DB_KEY = os.getenv("DB_KEY")
DB_NAME = os.getenv("DB_NAME")

# Connecting to the database
conn = psycopg2.connect(
    dbname='PEDE_PASSOS',
    user=DB_NAME,
    host='localhost',
    port='5432',
    password=DB_KEY)

In [599]:
# Reading the data from the database
data = pd.read_sql("SELECT * FROM pede_passos.students_grade_comp", con=conn)

db_data_path = Path('../data/interim/students_grades.csv')

data.to_csv(db_data_path, index=False)

  data = pd.read_sql("SELECT * FROM pede_passos.students_grade_comp", con=conn)


In [600]:
treated_data = data.replace(['INCLUIR', '#N/A', '#DIV/0!'], None)

In [601]:
treated_data = treated_data.dropna(thresh=len(treated_data.columns) - 2)

In [602]:
columns_to_adjust = ['INDE', 'IAA', 'IEG', 'IPS', 'IDA', 'IPP', 'IPV', 'IAN']

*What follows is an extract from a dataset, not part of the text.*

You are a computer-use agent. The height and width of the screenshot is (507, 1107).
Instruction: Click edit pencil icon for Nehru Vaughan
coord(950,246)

treated_data[columns_to_adjust] = treated_data[columns_to_adjust].apply(lambda x: x.str.replace(',', '.'))

In [603]:
treated_data[columns_to_adjust] = treated_data[columns_to_adjust].apply(pd.to_numeric, errors='coerce')

In [604]:
treated_data.loc[treated_data['ANO'] == 2024, 'FASE'].unique()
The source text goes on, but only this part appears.